Nach vielen Jahren als Kolumnistin bin ich gewohnt, dass verschiedene Themen diametral entgegengesetzte Reaktionen hervorrufen können – doch dies war das erste Mal, dass ich einen Marianengraben zwischen Alt und Jung erlebte. Die zustimmenden Reaktionen gingen weit über meine Kritikpunkte hinaus und forderten sogar, älteren Verkehrsteilnehmern das Autofahren zu verbieten, denn ältere Autofahrer würden gedankenlos Strecken fahren, die man dem Klima zuliebe besser mit öffentlichen Verkehrsmitteln oder zu Fuß bewältigen sollte, zudem steuerten sie häufiger spritfressende PKWs, und eine Zuschrift meinte sogar festgestellt zu haben, dass ältere Autofahrer trotz stillstehendem Fahrzeug oft den Motor laufen ließen, um Klimaanlage oder Heizung zu verwenden.

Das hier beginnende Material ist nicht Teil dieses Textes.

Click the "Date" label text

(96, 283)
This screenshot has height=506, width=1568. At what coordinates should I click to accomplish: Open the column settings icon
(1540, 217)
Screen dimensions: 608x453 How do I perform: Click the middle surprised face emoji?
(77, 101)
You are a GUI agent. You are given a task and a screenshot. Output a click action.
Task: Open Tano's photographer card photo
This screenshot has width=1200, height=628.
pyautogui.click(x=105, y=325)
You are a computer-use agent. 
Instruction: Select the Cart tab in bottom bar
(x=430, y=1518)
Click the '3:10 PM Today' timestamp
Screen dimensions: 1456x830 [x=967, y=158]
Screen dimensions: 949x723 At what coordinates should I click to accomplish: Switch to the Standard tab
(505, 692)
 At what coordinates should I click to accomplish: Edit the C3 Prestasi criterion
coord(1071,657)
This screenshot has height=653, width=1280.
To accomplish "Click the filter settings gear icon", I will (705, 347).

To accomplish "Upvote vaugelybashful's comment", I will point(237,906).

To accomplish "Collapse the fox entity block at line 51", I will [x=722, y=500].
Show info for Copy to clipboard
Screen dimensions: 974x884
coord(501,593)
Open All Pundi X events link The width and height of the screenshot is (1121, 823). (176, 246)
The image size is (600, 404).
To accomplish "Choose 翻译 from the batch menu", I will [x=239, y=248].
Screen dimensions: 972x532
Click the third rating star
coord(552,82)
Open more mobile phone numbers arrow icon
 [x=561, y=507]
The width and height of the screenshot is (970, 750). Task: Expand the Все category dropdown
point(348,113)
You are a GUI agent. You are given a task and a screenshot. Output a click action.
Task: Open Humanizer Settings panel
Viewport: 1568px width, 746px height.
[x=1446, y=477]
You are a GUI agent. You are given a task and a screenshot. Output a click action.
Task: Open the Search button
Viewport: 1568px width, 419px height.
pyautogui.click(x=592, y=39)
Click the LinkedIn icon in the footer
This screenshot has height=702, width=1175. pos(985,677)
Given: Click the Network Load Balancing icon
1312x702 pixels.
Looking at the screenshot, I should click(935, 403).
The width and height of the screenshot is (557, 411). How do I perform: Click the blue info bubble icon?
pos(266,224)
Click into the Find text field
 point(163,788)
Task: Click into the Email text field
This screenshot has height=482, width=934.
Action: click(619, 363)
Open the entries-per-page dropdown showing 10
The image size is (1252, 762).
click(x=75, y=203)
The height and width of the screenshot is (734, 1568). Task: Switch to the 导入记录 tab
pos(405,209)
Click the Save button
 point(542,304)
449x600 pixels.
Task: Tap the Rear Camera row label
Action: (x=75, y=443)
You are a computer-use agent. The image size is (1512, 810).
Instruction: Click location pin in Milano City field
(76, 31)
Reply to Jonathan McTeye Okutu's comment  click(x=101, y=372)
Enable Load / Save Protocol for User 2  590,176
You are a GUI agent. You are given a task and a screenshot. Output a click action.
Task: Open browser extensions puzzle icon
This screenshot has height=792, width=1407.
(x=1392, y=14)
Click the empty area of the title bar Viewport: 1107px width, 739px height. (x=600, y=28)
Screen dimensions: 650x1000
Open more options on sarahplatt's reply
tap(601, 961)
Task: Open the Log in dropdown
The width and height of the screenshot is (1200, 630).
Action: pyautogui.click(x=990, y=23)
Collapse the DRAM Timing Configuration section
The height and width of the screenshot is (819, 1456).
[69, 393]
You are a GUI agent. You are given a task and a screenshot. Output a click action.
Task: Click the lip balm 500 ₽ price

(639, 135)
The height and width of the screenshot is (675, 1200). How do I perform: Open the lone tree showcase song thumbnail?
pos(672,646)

Es waren nur zwei Zeilen, die zweihundert Reaktionen hervorriefen und mich die volle Wucht eines allgegenwärtigen Themas spüren ließen, des angeblichen Konflikts zwischen der Generation Nachkriegskonsum und der Generation Fridays for Future. Auf Podien, in öffentlichen Diskussionen, der medialen Berichterstattung und Zeitdiagnostik wird dieser Konflikt problematisiert: Die Großelterngeneration baute Europa wieder auf und wolle nun den durch harte Arbeit erwirtschafteten Wohlstand genießen, Kreuzfahrten machen, täglich günstiges Fleisch futtern, die Freiheit des individuellen Personenverkehrs ausnützen. Die Enkelgeneration sähe sich jedoch mit der dadurch verursachten Zerstörung des Planeten konfrontiert und verlange eine sofortige Kehrtwende. Daraus ergibt sich die große Frage, wie soll man diese scheinbar unvereinbaren Interessen miteinander versöhnen?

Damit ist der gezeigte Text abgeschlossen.